• **EXERCISE**
Check each line of the listing for the word "computer" and report the ones that have it.

───── MATERIAL FOR THE TASK

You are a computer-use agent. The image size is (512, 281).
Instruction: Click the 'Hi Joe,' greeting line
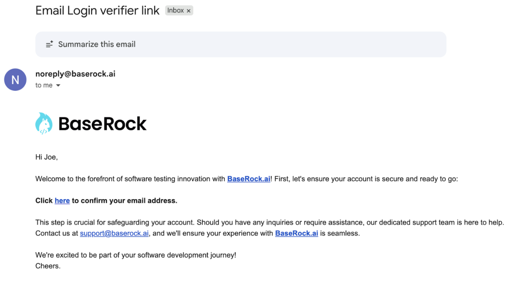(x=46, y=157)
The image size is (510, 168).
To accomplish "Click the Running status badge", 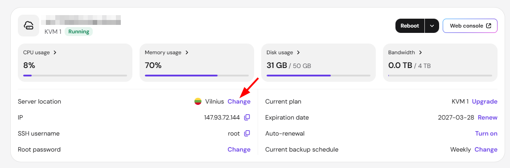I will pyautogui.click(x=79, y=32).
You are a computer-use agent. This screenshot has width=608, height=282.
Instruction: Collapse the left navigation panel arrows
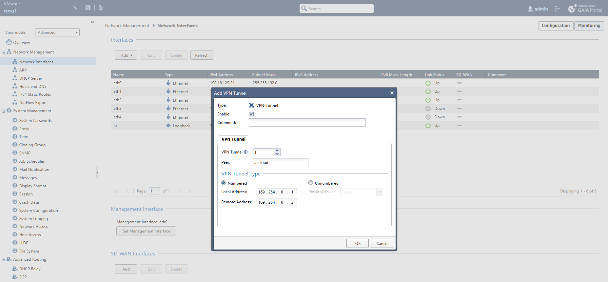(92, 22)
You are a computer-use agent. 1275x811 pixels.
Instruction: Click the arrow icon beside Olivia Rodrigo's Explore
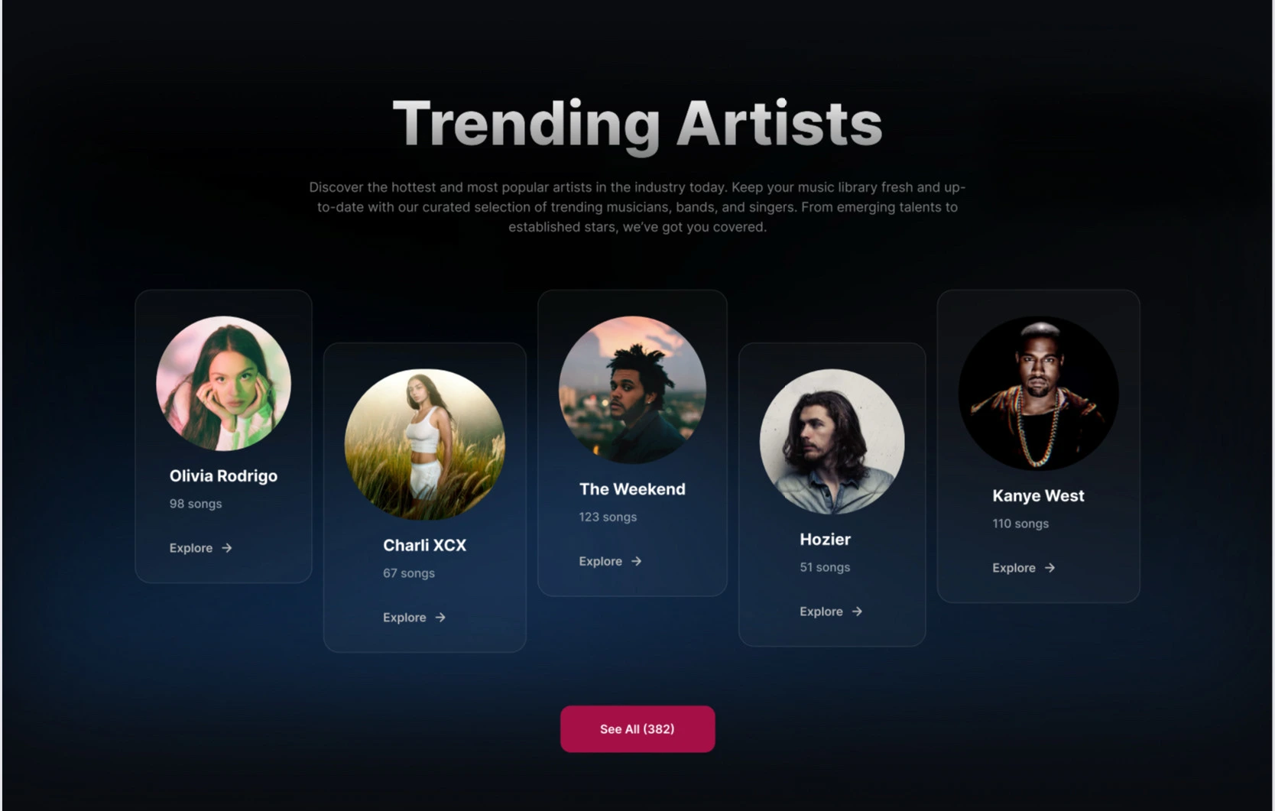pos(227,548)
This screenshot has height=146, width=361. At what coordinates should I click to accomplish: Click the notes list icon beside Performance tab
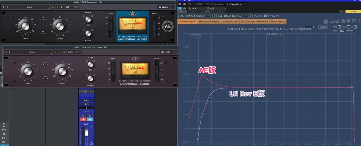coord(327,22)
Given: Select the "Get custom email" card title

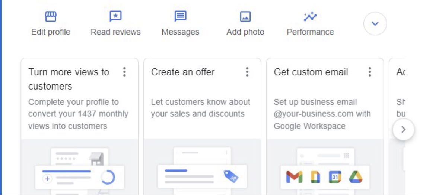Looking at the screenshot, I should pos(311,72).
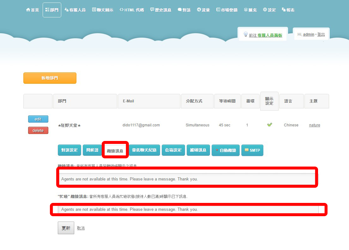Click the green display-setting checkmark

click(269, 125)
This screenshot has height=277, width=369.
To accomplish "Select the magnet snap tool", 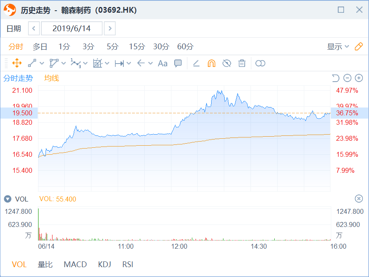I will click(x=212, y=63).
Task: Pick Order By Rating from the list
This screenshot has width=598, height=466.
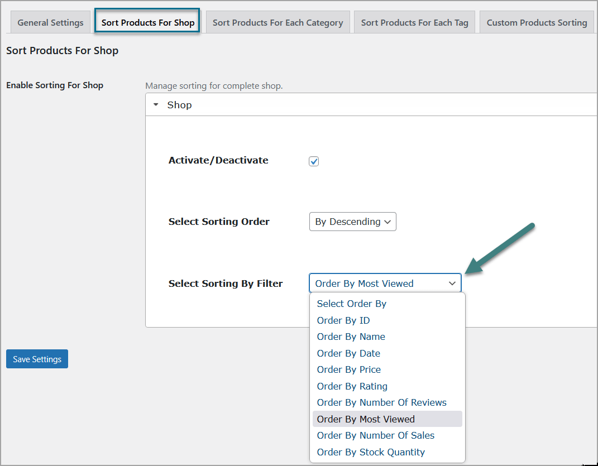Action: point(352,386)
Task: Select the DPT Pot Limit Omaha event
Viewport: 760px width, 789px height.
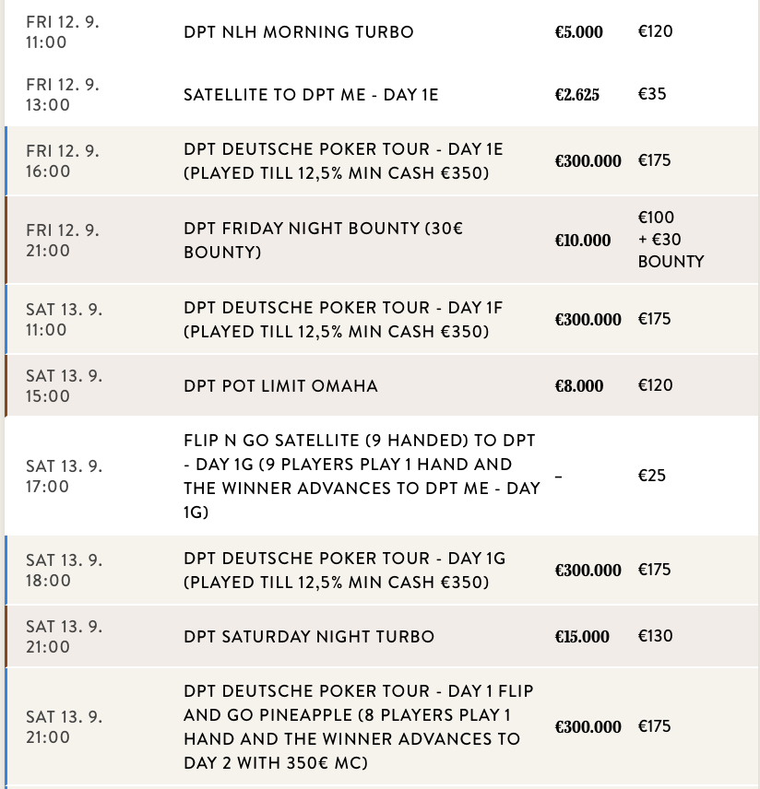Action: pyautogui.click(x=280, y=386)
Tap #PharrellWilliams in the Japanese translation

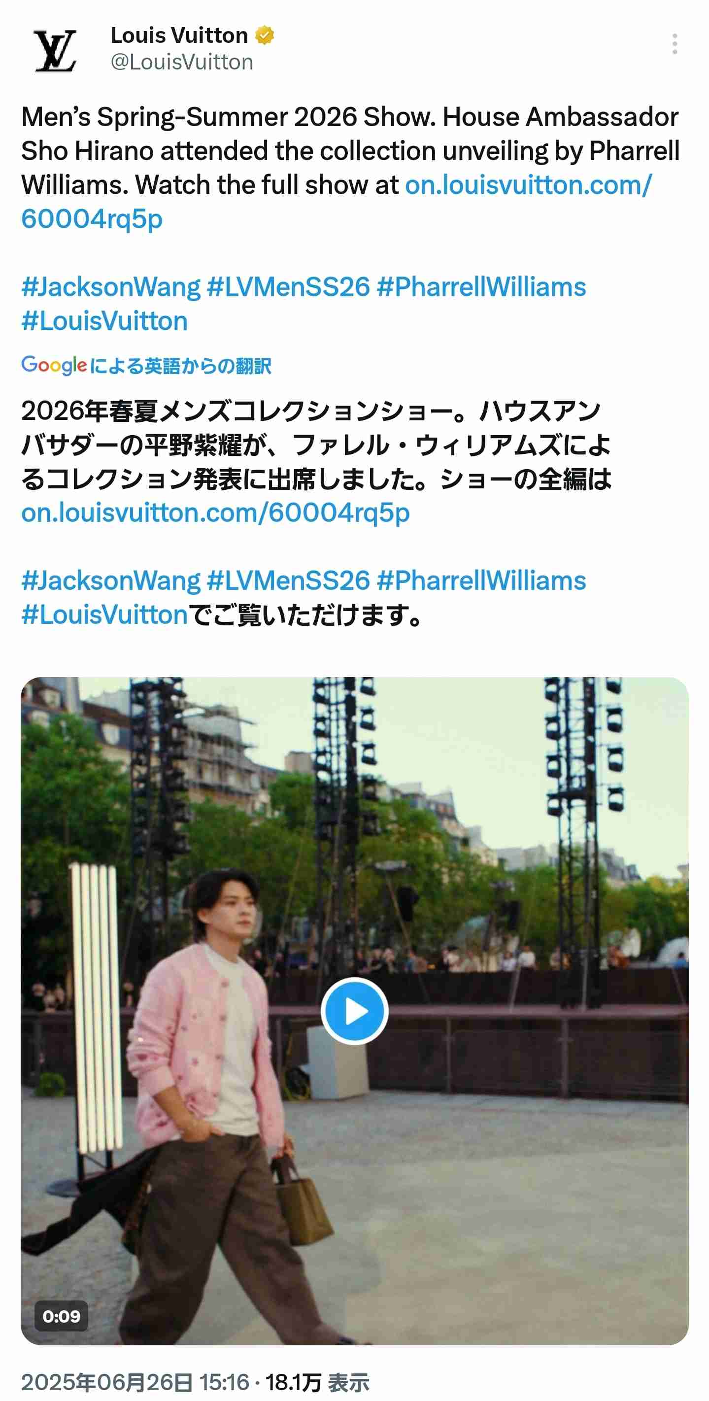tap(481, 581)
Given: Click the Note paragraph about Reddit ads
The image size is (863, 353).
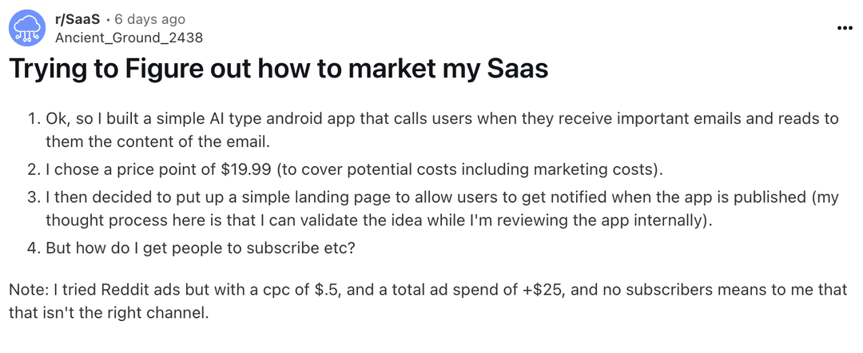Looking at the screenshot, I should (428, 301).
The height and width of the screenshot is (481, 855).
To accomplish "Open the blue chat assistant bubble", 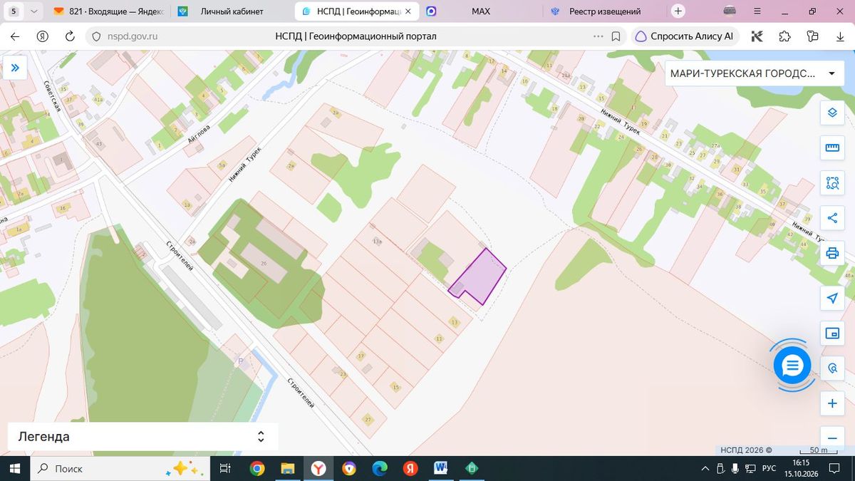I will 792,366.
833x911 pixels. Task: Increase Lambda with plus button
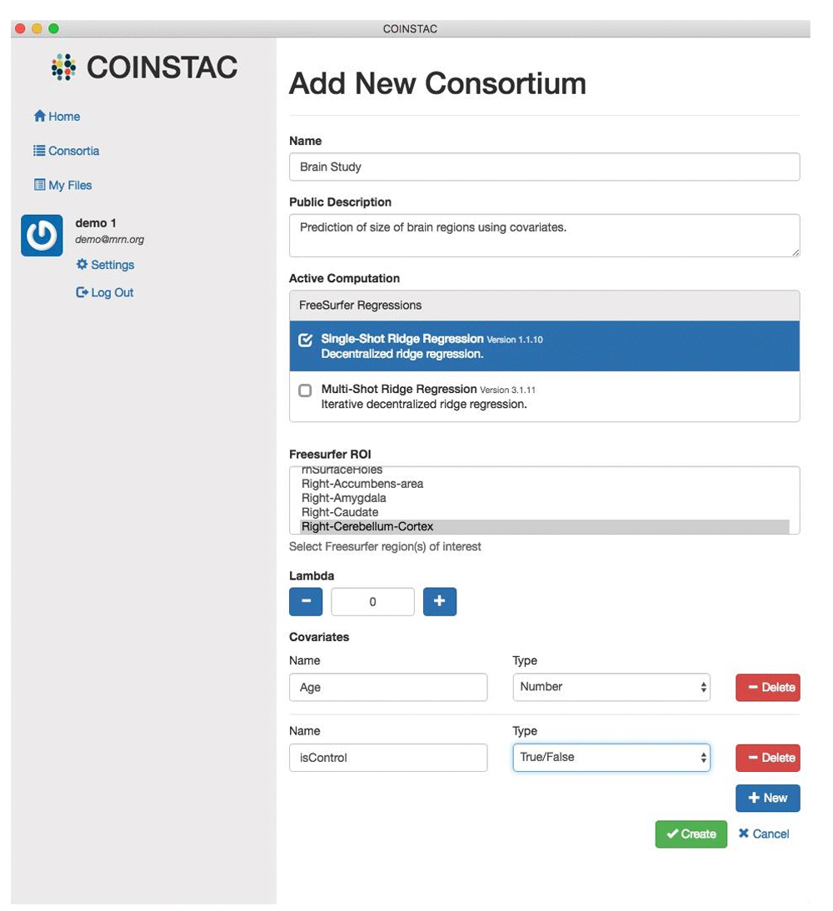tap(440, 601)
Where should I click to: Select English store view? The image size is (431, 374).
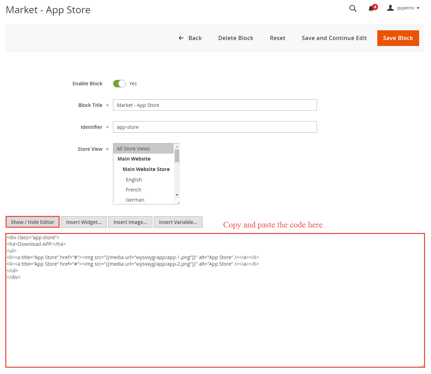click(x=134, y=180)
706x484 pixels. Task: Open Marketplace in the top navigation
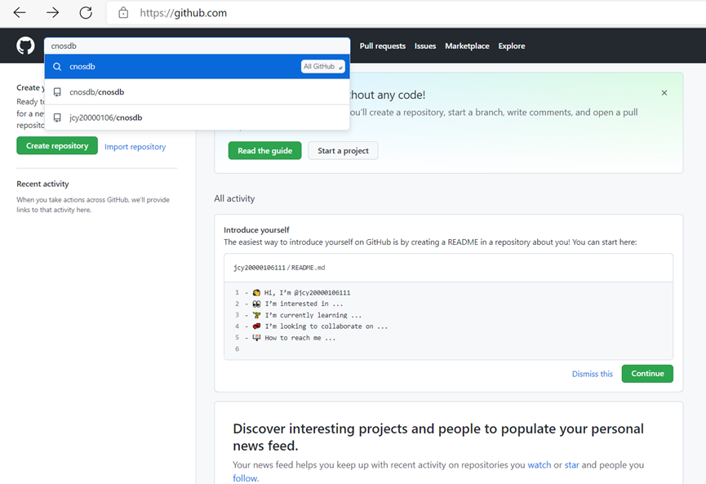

──────────

• **SOLVED PROBLEM**
You are a computer-use agent. The image size is (512, 281).
You are a computer-use agent. This screenshot has width=608, height=282.
You are a computer-use agent. 1275x811 pixels.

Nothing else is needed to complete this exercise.